_Required tasks_:
- A) Rewrite the passage on Multiple Natures from "Ideal careers: Police" up to and including "managing people effectively.", renaming "details" as "particulars" at each occurrence.
- B) Go on with the article about the Multiple Natures framework, starting after its final sentence.

= Multiple Natures =

Multiple Natures is a personality-type framework developed by renowned American educator and researcher, Steven Paul Rudolph. It attempts to account for people's natures and personality traits that lead to particular behavioral patterns, especially with respect to their work and learning. The framework helps individuals understand their inner qualities so they can achieve their potential and find success and happiness in life.

==The nine multiple natures==
Rudolph has identified nine Natures that are possessed by each person to varying degrees.

===Protective===

People with strong protective natures have the tendency to protect themselves, others, bodies, ideas or practices from harm, damage, injury, or loss. They think first and foremost about others' safety and security. They are lovers of justice, and are the first ones to raise their voices when they see anyone being wronged.

Ideal careers: Police officers, lawyers, critics, journalists, social activists, politicians, etc.

===Educative===

People with a strong educative nature have the tendency to acquire knowledge, skills, or experience to teach, instruct, guide, or inform others. They find immense pleasure in teaching others and their greatest satisfaction comes from helping someone understand something.

Ideal careers: Teachers, corporate trainers, spiritual masters, etc.

===Administrative===

People with a strong administrative nature have the tendency to focus on details, organize and get work accomplished, and delegate responsibility. They have an innate urge to make plans and goals — and to see them through to completion. They are concerned with the details, and are great task masters — creating to-do lists, schedules, and managing people effectively.

Ideal careers: Managers, diplomats, human resource managers, personal assistants, public relations professionals, etc.

(Stored records)

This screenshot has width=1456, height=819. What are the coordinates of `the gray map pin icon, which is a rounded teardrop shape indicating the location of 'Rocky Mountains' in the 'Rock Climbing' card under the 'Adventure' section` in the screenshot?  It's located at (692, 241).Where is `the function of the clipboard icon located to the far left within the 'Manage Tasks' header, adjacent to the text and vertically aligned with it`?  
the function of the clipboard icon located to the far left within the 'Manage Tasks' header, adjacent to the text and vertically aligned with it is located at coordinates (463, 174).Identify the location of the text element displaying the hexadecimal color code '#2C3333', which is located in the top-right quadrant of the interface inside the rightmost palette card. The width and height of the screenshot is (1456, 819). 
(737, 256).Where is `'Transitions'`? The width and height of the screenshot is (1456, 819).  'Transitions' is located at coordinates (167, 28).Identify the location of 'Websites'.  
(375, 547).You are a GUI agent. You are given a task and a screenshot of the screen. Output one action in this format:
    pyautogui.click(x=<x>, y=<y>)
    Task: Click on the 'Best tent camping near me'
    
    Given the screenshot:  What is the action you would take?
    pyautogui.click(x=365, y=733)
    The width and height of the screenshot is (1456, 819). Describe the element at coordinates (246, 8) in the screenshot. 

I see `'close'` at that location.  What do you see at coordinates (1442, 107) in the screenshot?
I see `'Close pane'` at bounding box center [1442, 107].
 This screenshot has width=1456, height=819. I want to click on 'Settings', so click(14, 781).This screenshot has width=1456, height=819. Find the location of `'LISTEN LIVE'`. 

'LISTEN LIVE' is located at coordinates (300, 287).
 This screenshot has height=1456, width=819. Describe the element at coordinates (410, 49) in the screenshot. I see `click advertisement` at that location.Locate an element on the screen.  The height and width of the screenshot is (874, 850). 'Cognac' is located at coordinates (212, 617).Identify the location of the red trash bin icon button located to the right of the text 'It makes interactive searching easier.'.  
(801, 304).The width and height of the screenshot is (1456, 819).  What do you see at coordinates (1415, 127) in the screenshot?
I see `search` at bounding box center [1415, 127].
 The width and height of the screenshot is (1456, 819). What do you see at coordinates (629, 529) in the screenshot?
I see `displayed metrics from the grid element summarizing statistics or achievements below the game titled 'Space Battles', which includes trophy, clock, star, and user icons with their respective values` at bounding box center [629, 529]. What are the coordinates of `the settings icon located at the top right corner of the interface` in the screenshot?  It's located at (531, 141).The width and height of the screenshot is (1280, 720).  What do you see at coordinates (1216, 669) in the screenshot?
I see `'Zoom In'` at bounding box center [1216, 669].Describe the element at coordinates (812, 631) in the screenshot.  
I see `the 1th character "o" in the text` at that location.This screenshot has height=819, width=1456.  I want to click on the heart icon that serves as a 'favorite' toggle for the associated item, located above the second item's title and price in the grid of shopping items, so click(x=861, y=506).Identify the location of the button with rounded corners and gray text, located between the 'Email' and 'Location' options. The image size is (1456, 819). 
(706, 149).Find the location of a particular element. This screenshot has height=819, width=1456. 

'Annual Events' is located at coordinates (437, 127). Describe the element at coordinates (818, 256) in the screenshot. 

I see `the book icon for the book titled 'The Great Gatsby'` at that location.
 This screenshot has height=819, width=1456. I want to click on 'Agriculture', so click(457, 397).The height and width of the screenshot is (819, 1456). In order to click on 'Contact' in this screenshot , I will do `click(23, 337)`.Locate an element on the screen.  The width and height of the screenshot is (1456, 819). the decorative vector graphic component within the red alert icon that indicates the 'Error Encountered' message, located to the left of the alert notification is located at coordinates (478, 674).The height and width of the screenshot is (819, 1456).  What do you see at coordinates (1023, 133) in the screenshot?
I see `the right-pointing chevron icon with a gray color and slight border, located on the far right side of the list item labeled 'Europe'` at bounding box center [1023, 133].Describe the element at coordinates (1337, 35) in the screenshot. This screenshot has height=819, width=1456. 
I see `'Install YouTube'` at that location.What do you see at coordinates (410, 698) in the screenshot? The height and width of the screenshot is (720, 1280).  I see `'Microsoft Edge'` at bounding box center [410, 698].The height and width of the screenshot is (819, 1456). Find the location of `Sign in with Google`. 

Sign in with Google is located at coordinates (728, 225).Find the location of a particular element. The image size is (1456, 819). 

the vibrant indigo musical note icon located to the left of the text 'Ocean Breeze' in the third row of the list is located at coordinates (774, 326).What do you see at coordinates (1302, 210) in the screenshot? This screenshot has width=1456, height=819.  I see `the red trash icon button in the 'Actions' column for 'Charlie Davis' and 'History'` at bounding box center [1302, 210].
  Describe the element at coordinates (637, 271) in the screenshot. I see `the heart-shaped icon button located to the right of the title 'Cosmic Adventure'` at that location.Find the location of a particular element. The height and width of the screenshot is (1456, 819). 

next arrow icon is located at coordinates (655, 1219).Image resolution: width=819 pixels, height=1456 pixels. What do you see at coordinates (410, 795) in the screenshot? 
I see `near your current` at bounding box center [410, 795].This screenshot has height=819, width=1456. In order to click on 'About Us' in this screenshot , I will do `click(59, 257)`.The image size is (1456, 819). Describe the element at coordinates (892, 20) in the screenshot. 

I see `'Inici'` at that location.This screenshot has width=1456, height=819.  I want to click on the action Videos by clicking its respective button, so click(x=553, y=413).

_Expected responses_:
- A)
Ideal careers: Police officers, lawyers, critics, journalists, social activists, politicians, etc.

===Educative===

People with a strong educative nature have the tendency to acquire knowledge, skills, or experience to teach, instruct, guide, or inform others. They find immense pleasure in teaching others and their greatest satisfaction comes from helping someone understand something.

Ideal careers: Teachers, corporate trainers, spiritual masters, etc.

===Administrative===

People with a strong administrative nature have the tendency to focus on particulars, organize and get work accomplished, and delegate responsibility. They have an innate urge to make plans and goals — and to see them through to completion. They are concerned with the particulars, and are great task masters — creating to-do lists, schedules, and managing people effectively.

- B)
===Creative===

‘People with a strong creative nature have the tendency to generate original ideas or works that have value,' as defined by renowned British author, Sir Ken Robinson. They are always full of ideas and engage themselves in activities of innovation and invention. They are great in brainstorming sessions, and make excellent problem solvers.

Ideal careers: Artists, writers, fashion designers, R&D professionals, architects, advertising professionals, etc.

===Healing===

People with a strong healing nature have the tendency to guide others to recover from physical, mental, emotional, or spiritual imbalance, or pain. They get their greatest pleasure from helping others stay healthy and fit. On hearing about a problem, they are eager to search for the cause as well as for a solution.

Ideal careers: Doctors, massage therapists, counselors, psychologists, etc.

===Entertaining===

People with a strong entertaining nature have the tendency to amuse others or attract, focus or maintain people's attention on themselves or their work. They love to entertain others, creating experiences that evoke emotions. They crave being the center of attention — making jokes, singing songs, acting, mimicking, and so on.

Ideal careers: Singers, musicians, dancers, actors, comedians, radio jockeys, magicians, etc.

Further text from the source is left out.